Vanier: Ja! Die wahre Liebe reißt uns aus unserer Isolation. Wer ein reifes Gefühlsleben erringt, der vermag zur inneren Freiheit zu gelangen und sich auf eine tiefere Gemeinschaft mit anderen zuzubewegen. Der kleine Mensch braucht lange, um zur physischen, intellektuellen und psychischen Reife zu gelangen, und um fähig zu werden, sich den Herausforderungen der Welt zu stellen. Ein reifes Herz zu erwerben, dazu braucht es die Fähigkeit, seine Feinde zu lieben. Man muß ein Mann, eine Frau des Friedens sein und damit auch stets bereit zu vergeben.
Was ist denn das größte Hindernis für diese Reife?
Vanier: Die Angst! Man hat Angst, den Leuten zu begegnen, sich an sie zu binden, sich für andere verantwortlich zu fühlen, die eigenen Schwächen erkennen zu lassen und voneinander abhängig zu werden. Wir wissen ja nicht, wohin uns der andere mitnimmt. Und so verschließt man sich. Man ergreift die Flucht! Das Kind denkt sich: “Wenn ich größer bin, wird alles besser." Ist man etwas älter: “Morgen geht es besser, sobald ich Arbeit finde, wird's besser." Und dann: “Wenn ich verheiratet bin, werde ich glücklich sein." Aber man sieht Tag für Tag dasselbe Gesicht! “Wenn wir Kinder haben..." Sie plärren die ganze Nacht: “Wenn sie groß sind..." Aber gerade dann fangen ja die Probleme an! “Wenn wir dann endlich zu zweit sein werden..." Dann aber heißt es: “Als wir jung waren, da war alles gut!"

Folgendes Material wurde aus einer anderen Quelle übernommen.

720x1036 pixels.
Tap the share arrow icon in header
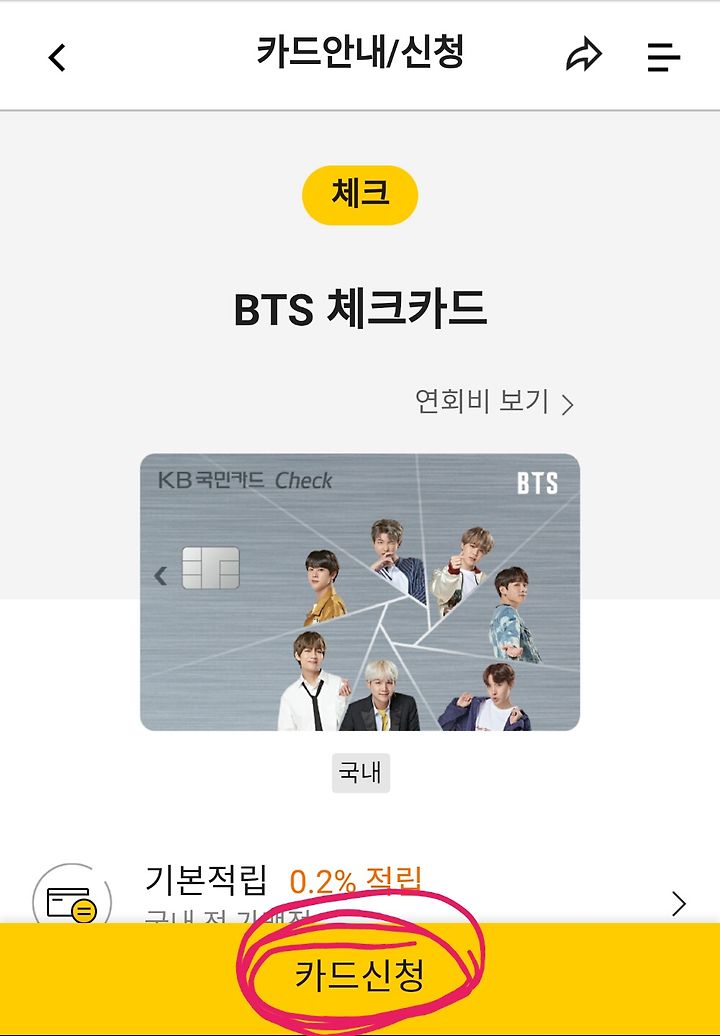click(x=584, y=55)
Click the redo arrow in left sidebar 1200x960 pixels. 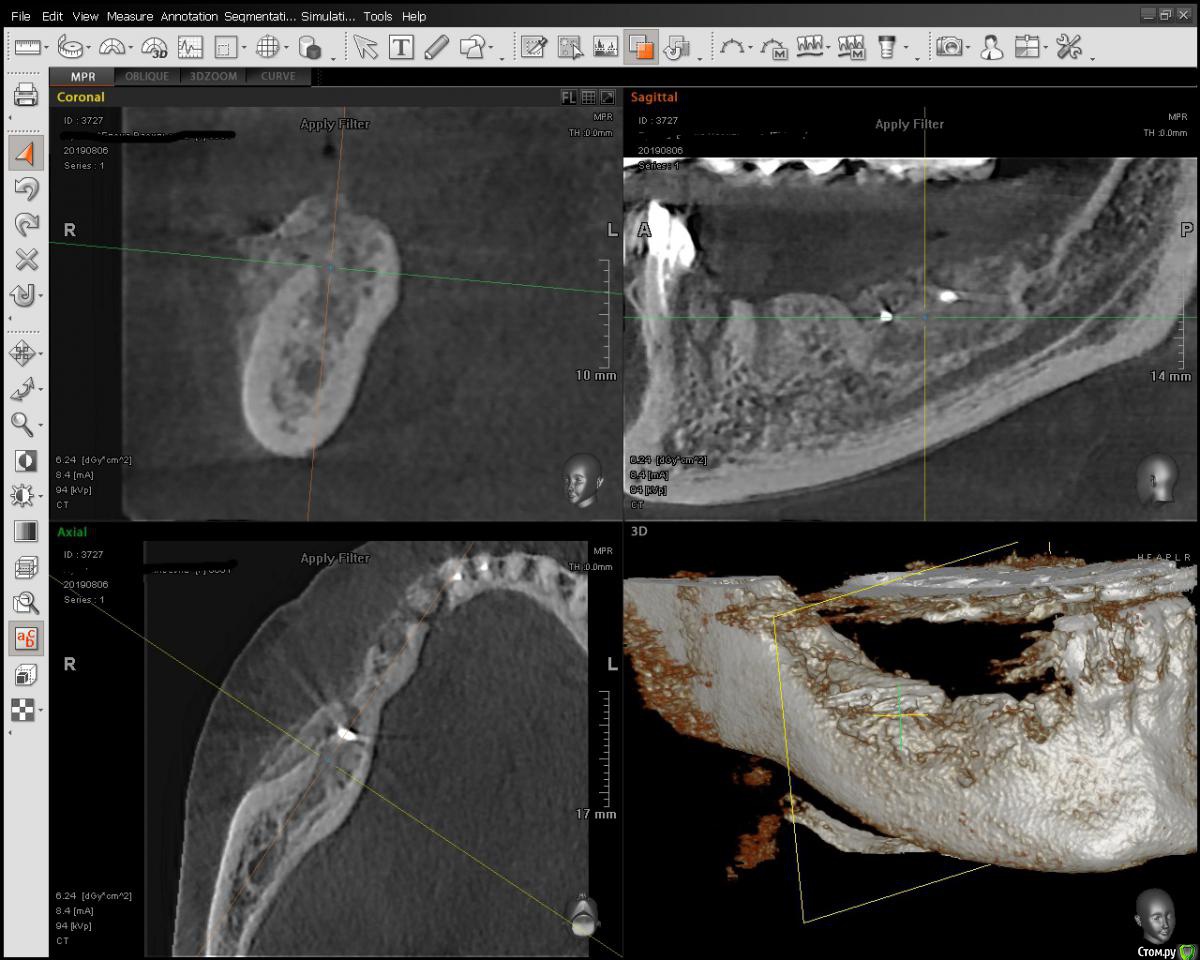26,225

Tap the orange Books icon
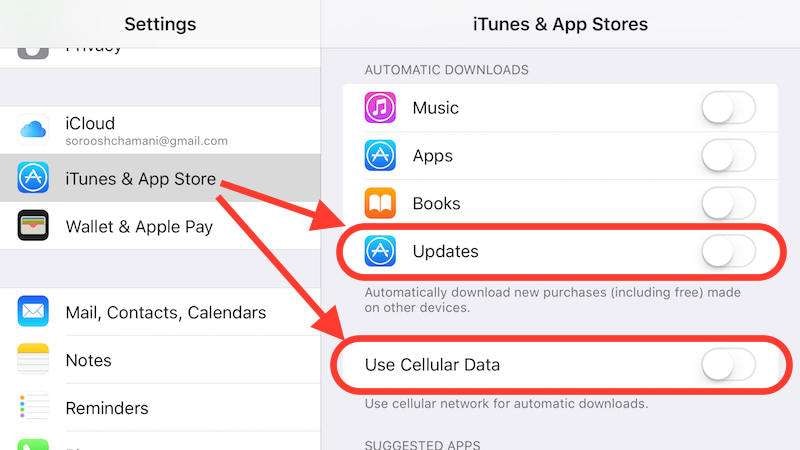pos(380,203)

Wenn ich vor etwas davonlaufe, lebe ich in einer Traumwelt. Es fällt uns schwer, das Heute anzunehmen. Die Hoffnung hat aber ihre Wurzeln in der Bereitschaft, die Realität so zu nehmen, wie sie ist. Es geht darum, die tiefe Verwundung unserer menschlichen Befindlichkeit anzunehmen. Sobald man erkennt, daß man Tempel des Heiligen Geistes ist und daß Er in uns lebt, vergeht die Angst vor der eigenen Zerbrechlichkeit und Schwäche. Das ist das Sakrament der Einsamkeit: der Ort der Gegenwart Gottes.
Ist es, um der Einsamkeit zu entkommen, also wichtiger eine gewisse innere Reife zu erlangen, als einen Ehepartner zu finden?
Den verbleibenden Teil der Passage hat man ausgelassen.